Objective 1: In the passage on prison writings, what was the prisoners' newspaper that the Abbé Crozes reproduced called?
Objective 2: Write out everything in the passage on prison writings from "Echos et Bruits." down to "culture des champignons.".

Passage to read:
+--

When his papers were returned to him by the police, Lebiez wrote on the margin of this: “Poor verses! but, bad as they are, they are a faithful picture of the state of my mind in moments of solitude. In the world I am amiable and gay. I am taken for a wild fellow, who mocks at everything; but if they knew my character thoroughly, if they were aware that when I laugh and joke I have just come out of a solitude of despair and tears! If they knew that there are sobs at the bottom of my heart when smiles cover my lips, they would not say that I mock at everything. My gaiety is only a mask which hides the anguish which has for so long torn my heart.”

There are one or two examples of newspapers written and conducted by prisoners. The Abbé Crozes, in his Souvenirs de la Petite et de la Grande Roquette, gives us specimens and a facsimile page of one of these, the Tam-Tam, which, however, only lasted a very short time. Here are a couple of fragments from this remarkable journal:—

Fable Express.

“Un grand tambour-major, pressé par la famine,
Dinait d’une maigre sardine
Et s’en régalait sur ma foi!
Morale.—On a souvent besoin d’un plus petit que soi.”

 

Echos et Bruits.

“Nons apprenons avec plaisir à nos lecteurs le projet formé par la Société Agricole de France, de se servir des oreilles de Transparent, pour se livrer à des essais sur la culture des champignons.

L’abondance et la qualité du fumier que contiennent ces vastes esgourdes, leur grandeur, leur système d’aération promettent aux amateurs de cèpes les résultats les plus satisfaisants.”

+--

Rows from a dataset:
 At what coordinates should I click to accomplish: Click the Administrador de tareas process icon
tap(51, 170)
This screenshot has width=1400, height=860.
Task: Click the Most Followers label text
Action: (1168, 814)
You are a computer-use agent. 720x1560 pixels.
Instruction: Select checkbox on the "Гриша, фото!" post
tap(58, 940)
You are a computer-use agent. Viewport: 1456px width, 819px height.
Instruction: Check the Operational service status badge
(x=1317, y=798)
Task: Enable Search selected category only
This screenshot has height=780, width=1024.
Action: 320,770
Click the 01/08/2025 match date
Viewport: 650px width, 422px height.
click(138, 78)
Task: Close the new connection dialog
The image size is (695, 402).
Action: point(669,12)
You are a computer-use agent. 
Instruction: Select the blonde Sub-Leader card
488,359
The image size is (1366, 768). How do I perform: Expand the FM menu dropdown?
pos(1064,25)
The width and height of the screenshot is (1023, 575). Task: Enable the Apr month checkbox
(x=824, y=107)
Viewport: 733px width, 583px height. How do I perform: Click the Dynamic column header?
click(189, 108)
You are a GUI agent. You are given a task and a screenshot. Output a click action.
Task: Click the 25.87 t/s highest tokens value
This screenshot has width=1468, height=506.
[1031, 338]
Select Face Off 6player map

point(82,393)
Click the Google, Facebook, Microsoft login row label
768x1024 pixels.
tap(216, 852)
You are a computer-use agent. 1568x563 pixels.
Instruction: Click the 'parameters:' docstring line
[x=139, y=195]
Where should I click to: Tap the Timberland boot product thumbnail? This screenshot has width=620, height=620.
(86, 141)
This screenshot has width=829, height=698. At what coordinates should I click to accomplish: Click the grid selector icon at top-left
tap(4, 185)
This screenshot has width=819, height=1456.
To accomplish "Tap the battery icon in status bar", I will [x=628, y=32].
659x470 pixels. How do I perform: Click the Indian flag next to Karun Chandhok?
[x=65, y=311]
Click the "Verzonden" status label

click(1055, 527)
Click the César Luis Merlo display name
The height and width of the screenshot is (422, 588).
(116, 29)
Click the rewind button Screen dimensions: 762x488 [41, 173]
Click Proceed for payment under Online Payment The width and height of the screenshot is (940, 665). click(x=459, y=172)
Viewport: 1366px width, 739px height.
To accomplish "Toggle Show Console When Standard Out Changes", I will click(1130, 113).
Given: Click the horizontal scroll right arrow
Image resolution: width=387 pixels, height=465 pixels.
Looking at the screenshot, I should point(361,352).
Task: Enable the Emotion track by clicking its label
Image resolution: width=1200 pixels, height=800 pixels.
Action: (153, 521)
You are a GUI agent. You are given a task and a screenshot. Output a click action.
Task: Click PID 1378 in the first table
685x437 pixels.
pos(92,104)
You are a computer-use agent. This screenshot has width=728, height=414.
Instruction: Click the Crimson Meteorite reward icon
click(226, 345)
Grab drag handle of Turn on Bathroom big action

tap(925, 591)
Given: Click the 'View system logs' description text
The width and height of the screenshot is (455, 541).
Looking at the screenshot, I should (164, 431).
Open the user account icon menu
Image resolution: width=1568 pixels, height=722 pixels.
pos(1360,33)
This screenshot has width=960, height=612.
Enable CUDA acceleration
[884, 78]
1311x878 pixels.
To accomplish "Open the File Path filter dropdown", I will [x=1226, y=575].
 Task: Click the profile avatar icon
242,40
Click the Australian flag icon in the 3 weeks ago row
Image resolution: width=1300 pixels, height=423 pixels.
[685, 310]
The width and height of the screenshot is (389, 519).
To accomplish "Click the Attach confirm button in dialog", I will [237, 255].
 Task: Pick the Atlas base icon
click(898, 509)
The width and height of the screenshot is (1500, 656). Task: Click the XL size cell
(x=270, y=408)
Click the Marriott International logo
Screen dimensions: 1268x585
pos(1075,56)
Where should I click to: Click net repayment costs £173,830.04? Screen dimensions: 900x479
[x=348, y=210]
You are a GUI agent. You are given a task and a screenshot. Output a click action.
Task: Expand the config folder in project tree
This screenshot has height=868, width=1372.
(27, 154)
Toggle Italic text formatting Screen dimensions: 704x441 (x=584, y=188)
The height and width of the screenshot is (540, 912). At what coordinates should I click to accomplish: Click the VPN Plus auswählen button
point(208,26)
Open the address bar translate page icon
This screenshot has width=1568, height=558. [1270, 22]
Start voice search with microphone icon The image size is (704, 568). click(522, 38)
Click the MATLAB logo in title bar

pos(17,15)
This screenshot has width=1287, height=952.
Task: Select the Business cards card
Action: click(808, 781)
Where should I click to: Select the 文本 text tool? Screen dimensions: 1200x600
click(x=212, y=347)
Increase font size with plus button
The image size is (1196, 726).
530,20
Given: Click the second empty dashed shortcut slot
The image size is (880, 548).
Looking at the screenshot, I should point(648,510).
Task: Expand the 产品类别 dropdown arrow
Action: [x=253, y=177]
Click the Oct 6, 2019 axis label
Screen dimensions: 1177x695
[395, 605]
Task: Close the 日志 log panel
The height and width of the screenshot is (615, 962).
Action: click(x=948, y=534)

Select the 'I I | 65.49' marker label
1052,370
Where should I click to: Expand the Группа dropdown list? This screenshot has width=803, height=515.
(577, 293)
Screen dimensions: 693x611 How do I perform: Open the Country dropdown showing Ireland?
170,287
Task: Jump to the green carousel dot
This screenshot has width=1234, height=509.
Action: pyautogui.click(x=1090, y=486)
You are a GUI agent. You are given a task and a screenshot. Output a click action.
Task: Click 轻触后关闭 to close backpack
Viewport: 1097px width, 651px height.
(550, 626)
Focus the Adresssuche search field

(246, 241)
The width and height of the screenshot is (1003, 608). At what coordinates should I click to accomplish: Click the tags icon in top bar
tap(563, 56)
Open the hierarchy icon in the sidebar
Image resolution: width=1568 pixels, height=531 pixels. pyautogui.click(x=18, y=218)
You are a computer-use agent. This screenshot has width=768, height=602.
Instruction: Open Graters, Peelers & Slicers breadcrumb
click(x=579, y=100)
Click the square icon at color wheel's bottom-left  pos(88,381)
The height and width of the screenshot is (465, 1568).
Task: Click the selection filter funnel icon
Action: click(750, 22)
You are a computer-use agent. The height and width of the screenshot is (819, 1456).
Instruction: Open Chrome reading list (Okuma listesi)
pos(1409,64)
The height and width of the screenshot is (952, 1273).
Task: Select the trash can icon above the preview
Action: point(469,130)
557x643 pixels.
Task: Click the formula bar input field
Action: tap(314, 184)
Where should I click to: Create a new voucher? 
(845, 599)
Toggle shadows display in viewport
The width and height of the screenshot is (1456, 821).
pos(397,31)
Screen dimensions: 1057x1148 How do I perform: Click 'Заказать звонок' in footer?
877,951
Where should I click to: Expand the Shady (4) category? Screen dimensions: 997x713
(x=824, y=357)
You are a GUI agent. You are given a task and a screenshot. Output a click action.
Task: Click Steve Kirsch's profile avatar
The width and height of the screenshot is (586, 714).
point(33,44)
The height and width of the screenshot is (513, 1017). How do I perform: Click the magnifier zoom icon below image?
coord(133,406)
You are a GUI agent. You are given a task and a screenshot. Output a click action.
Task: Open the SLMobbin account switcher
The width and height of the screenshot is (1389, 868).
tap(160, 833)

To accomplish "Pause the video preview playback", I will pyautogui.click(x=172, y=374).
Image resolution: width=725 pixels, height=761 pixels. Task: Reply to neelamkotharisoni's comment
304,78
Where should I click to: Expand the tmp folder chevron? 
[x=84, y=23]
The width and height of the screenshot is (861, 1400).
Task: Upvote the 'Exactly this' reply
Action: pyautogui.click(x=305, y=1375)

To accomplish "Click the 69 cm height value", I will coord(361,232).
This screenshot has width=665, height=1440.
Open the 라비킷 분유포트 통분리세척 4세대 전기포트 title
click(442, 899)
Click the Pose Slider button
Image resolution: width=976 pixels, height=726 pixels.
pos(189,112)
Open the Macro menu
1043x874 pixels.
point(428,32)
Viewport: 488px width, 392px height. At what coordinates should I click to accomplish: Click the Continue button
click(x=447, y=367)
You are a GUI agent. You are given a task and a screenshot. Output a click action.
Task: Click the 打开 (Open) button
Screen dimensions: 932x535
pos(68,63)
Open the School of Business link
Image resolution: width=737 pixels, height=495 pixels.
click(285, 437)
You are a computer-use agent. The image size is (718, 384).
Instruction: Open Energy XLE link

+--

Correct answer 1: The Tam-Tam.

Correct answer 2:
Echos et Bruits.

“Nons apprenons avec plaisir à nos lecteurs le projet formé par la Société Agricole de France, de se servir des oreilles de Transparent, pour se livrer à des essais sur la culture des champignons.